In a previous article I described insulation of a mini/toaster oven with the aim of using it for table top reflow soldering. Some manual tests have been encouraging. This article documents creation of the circuitry required to turn the ovens heating elements on and off under control of a microcontroller. I'm still not convinced that the oven can increase its temperature fast enough to warrant attempting to recreate a 'proper' reflow profile, but even if not, using a microcontroller to log and display the temperature and turn off the heating elements when the peak is reached will still be worthwhile.
The circuitry below involves mains electricity, don't try this unless you are sure you know what you are doing - check, test and insulate repeatedly and thoroughly.

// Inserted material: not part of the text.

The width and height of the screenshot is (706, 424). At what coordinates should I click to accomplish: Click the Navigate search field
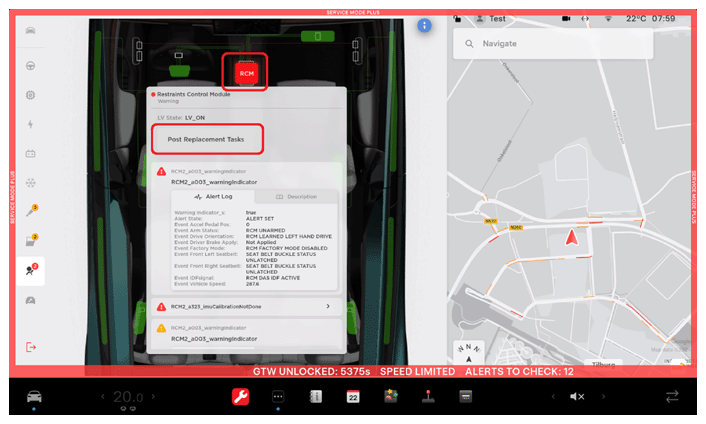tap(573, 44)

The Hinari HTP033 oven has two elements and a total power rating of 630W - so each draws just over 1.3A at 240V (UK mains voltage), this obviously can't be provided directly from a microcontroller IO pin but requires some kind of relay. There's a huge range of relays available - I choose a IMO SRRHN-1C-S-5VDC, this can operate at 5Volts, draws 100mA (I actually found it took under 75mA) and is fairly cheap (a few Â£). Although a 5V device can be driven from a microcontroller IO pin, 100mA is too high a load, 40mA is the maximum for most AVR Microcontroller IO pins, although the maximum current drain for the entire device is around 200mA, so 40mA can only be driven on a few IO pins at once.
Driving the relay
A simple transistor/resistor circuit can be used to control the relay with much lower power drain. Basically the transistor (I used a 2N2222A) is being used as a current amplifying switch. When the transistor is being used in on/off mode - only approximate mental/back of the envelope maths are needed to calculate the values of the resistors (Search Google for more background).

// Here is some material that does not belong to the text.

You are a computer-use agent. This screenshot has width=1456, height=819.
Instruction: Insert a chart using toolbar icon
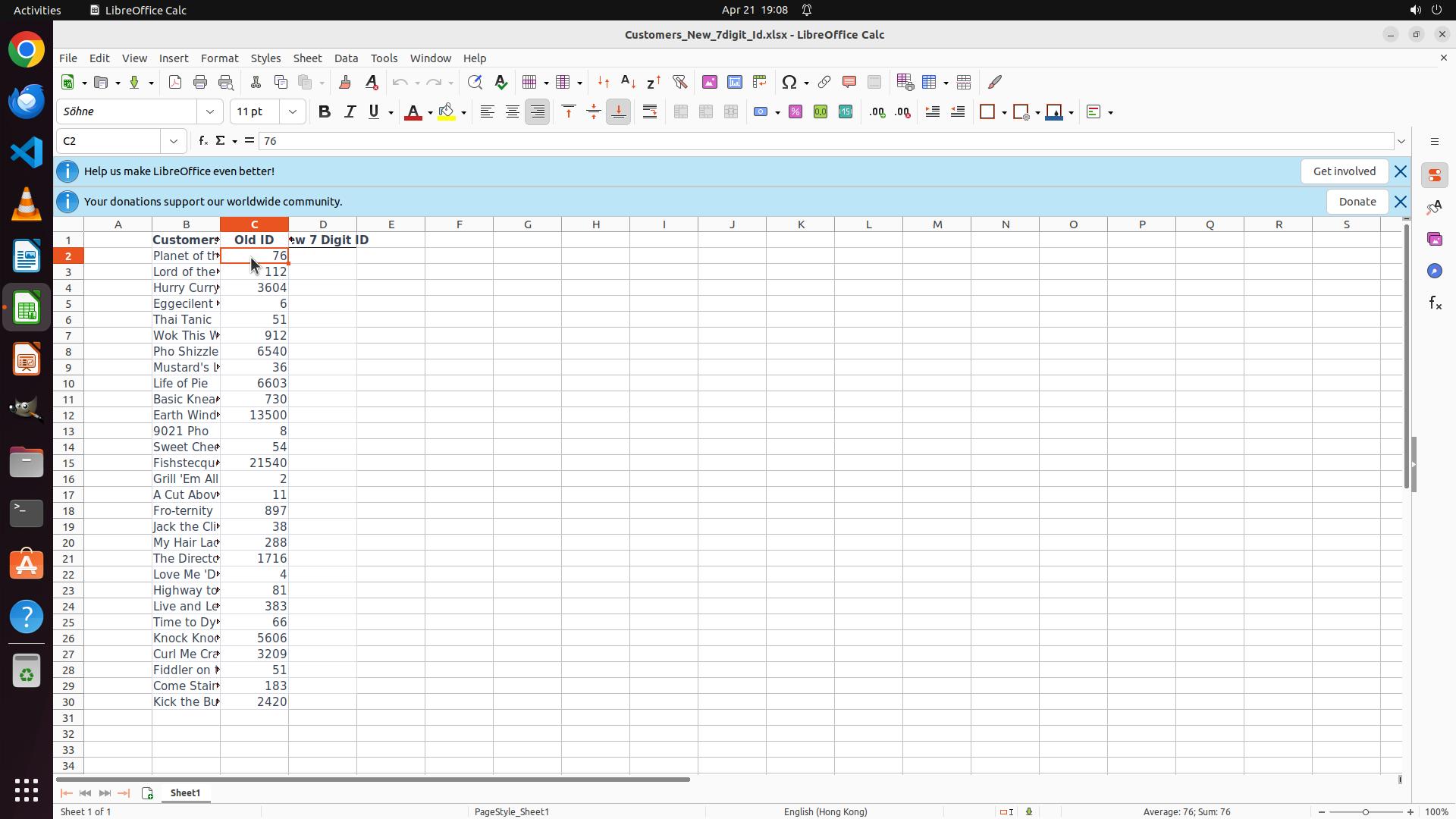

From the transistors datasheet, when the 100mA of current required to power the relay flows from collector to emittor the transistor will provide a minimum gain of just under 100 - so atleast 1mA needs to flow into the transistors base, if the IO pin is high at 5V and there's a 1V voltage drop from the transistors base to emitter, a resistor of 4K will provide this (R = V/I = (5V-1V)/1mA). To cope with less gain and a lower Vbe voltage, it's best to provide much more current to I used a 1330R and measured 3.5mA going into the base of the transistor when on.
Resistor R2 connects the base to ground when the input is unconnected. This ensures the relay will be safely turned off during microcontroller startup. The 10K resistor ensures the current flowing through it when the input is high will be low.
The relay is just a coil of wire which acts as an electromagnet when current flows through it, unfortunately when the power is switched off it will act as an inductor pumping current back into the circuit - the diode protects the transistor when this happens by providing a 'return path' to the 5V supply.
The circuit (2 of them) was simple enough to build on a Prototype/Vero board (pictured above) and housed in a plastic box to protect from earthing. I bypassed the ovens element and timer controls and passed the live mains wire to the relay box with an output to each of the elements.
Some brief tests with an Arduino turning on the relay control pins showed that the relevant oven element came on perfectly, with a reasuring click from the relay as it switched. Now I have more control over the ovens elements the plan is to do more extensive testing to see how controllable the temperature is.